The Moviegoer -- Walker Percy --------- 3 Stars

Rare is it that one can get through a novel, save the last twenty pages, really not enjoy it, finish the last twenty pages, and then have a totally different view; somehow that's what happened as I finished Walker Percy's The Moviegoer. Bizarrely, I really disliked this book for much of my reading of it, but a final flurry of fascinating writing and a great final chapter elevated this book from a persumptive 1 or 2 stars to a solid 3 star novel.

The Moviegoer, written in the 1960s, was not on my book radar at all, but it was recently recommended as a favorite of someone so I thought I'd give it a whirl. As I began reading it, it reminded me so much of another recent book I read, American Pastoral. There were some distinct similarities: both books are incredibly well written with great prose, both books revolve around a central male character who is a bit 'lost', and in both books nothing really happens. As I explained in my Pastoral review, I like things to happen. Don't get me wrong, I appreciate a novel about philosophy of life and metaphysics but those things need to be overt. Those concepts were not in the Moviegoer until the end; but alas that saved the novel.

The book is really about a guy who is living in New Orleans after World War II. He is about 30, successful, wealthy, no real problems yet there is a 'malaise' as he would like to say about his life and his world. Think Holden Caulfield without the craziness. Then he just talks about his daily life. The key to all of his seemingly innocuous stories doesn't dawn on me until the end of the novel; each story is a look into his existence and outlook upon the world. It's one of those few books where I really would enjoy, and would probably get a lot more out, of with a second reading.

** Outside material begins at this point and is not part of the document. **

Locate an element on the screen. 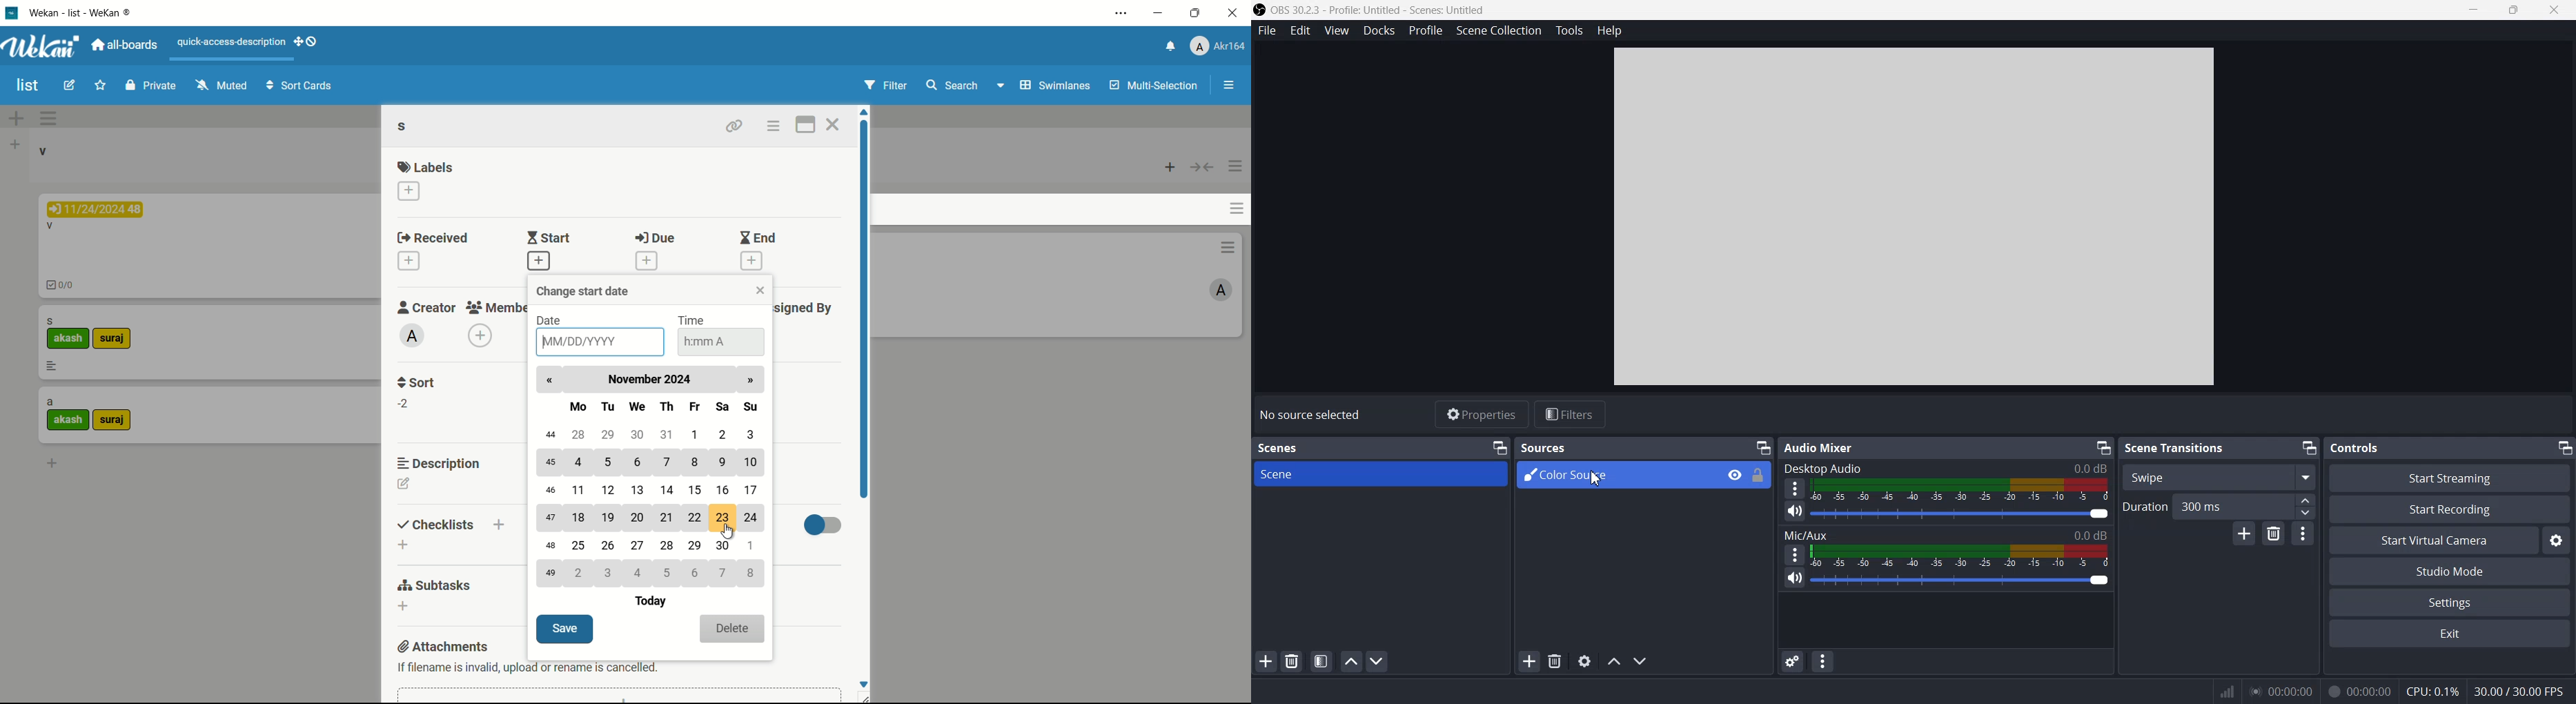 The height and width of the screenshot is (728, 2576). maximize is located at coordinates (1195, 14).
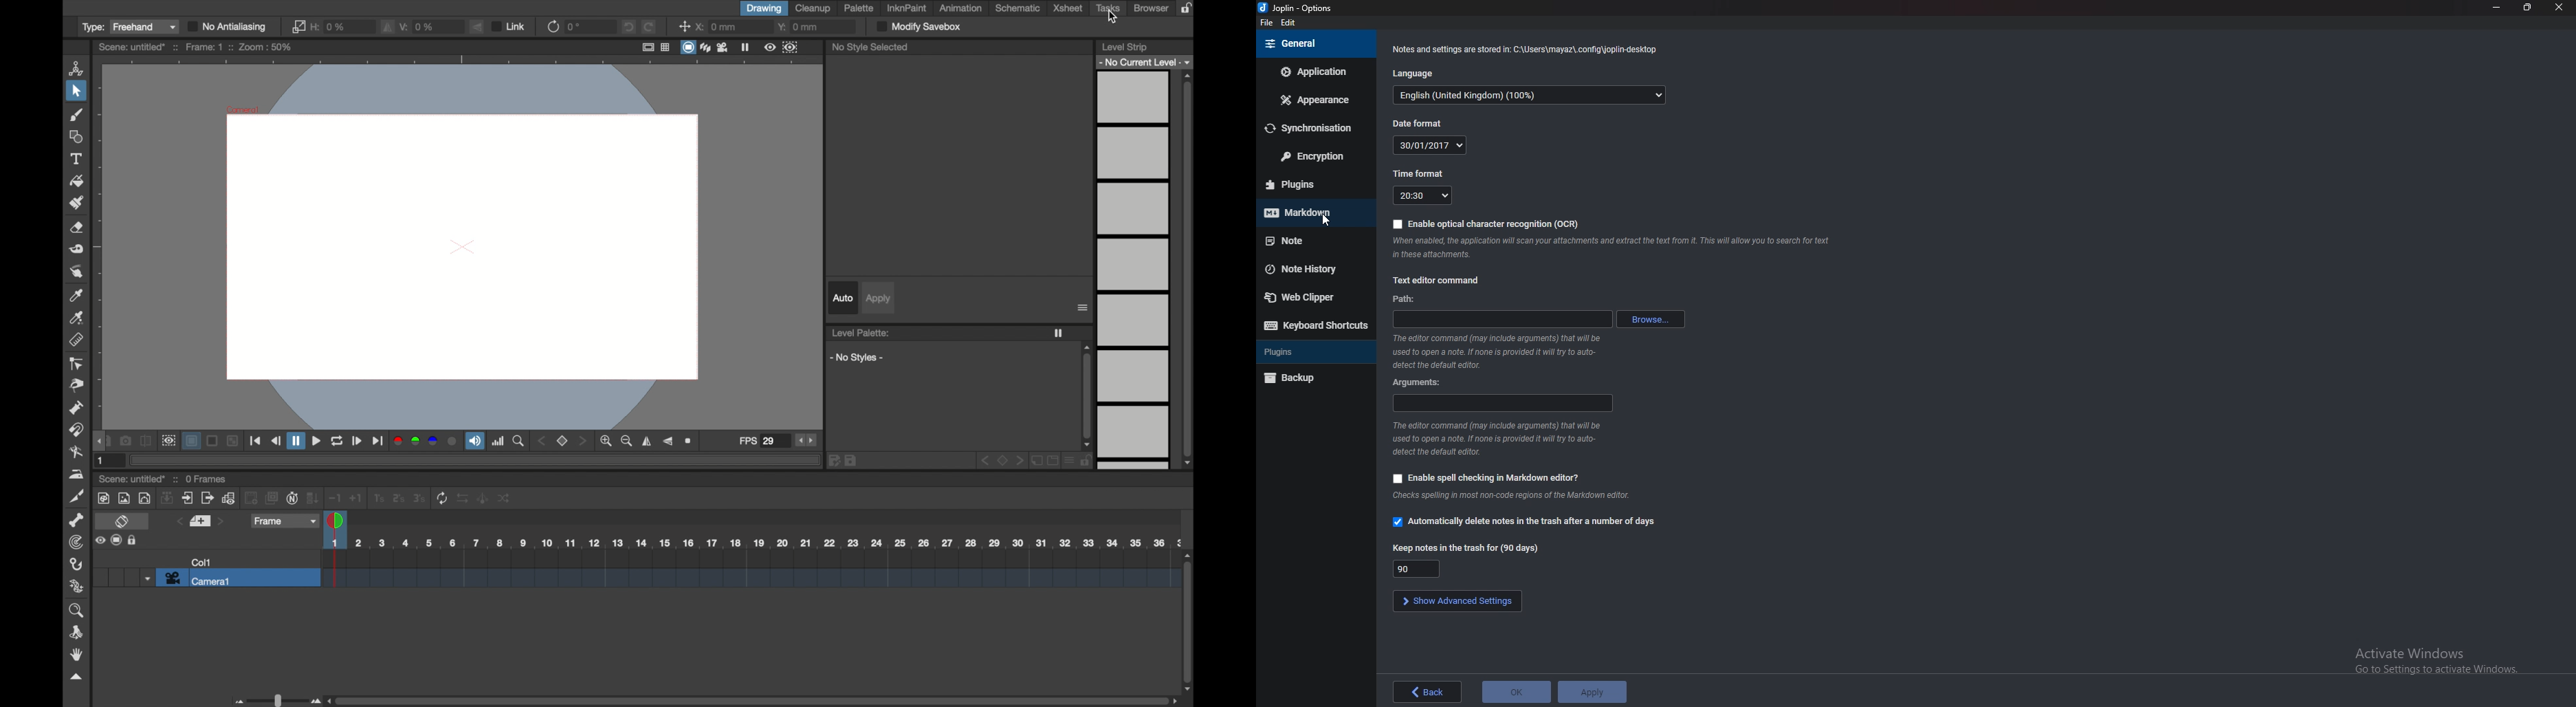 Image resolution: width=2576 pixels, height=728 pixels. What do you see at coordinates (1309, 296) in the screenshot?
I see `Web Clipper` at bounding box center [1309, 296].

Basically, I found most of the main character's stories incredibly boring until the last twenty pages. Really, the book went from 'poor' to 'good' in a matter of two pages. I won't spoil it for you but there is a tirade from his aunt that is truly one of the best speeches I have ever read in a book... where was this passion and writing the whole book (I guess that lack of passion was the point!)?

Overall, it's an interesting book. It's very odd but as I was reading it, I really didn't enjoy it. I didn't look forward to the next chapter or picking it up later during the day. As some may recall, my rating system is based purely on the 'entertainment' value the book provides to me; and this book struggled to entertain me through 95% of it. However, now that it's finished, and I reflect upon the story and major themes, it's gotten better and better. So, if you want to read a book that will keep you interested but not blow you away but THEN, when you are done, really start making you think about what the book was really about (and of course what life is really about), than this is the novel for you.

Thursday, June 9, 2011

Switch -- Chip and Dan Heath --------------------- 4 Stars

I have a fixed mindset. That was one of the things I learned in Chip and Dan Heath's fantastic book Switch. That is not a good thing. It means that I think people are static and can not change; which I really do believe. Apparently, this is bad and wrong.

I was recommended this book by a colleague and would have to say it's about half, fun "Outliers" type of book and half, academic type of text. Basically, its a book about how you make changes. Changes in your daily life, changes in the work place, changes in a family, getting other people to change...pretty much any change that is hard to do.

Normally, I am not big into organizational change/self-help type of books but this book was excellent. First, it was well written. Short and easy to read chapters and sentences. Second, it had great stories and anecdotes; they were very well told and applicable. Third, it was easy to understand and broken down into three specific things to do. Fourth, it included great suggestions and links to other books that are related including Nudge and Outliers.

And now, for the million dollar question, I will tell you how you can easily create change and save you from reading the whole book. You ready for it? Here it is:
1. Direct the Rider
2. Motivate the Elephant
3. Shape the Path
Uh, You're Welcome! I just took the whole book and explained it to you. Well, maybe not, but if you would like to read a very interesting and worthwhile book about change (and really understand what those three things are) , do check out Switch.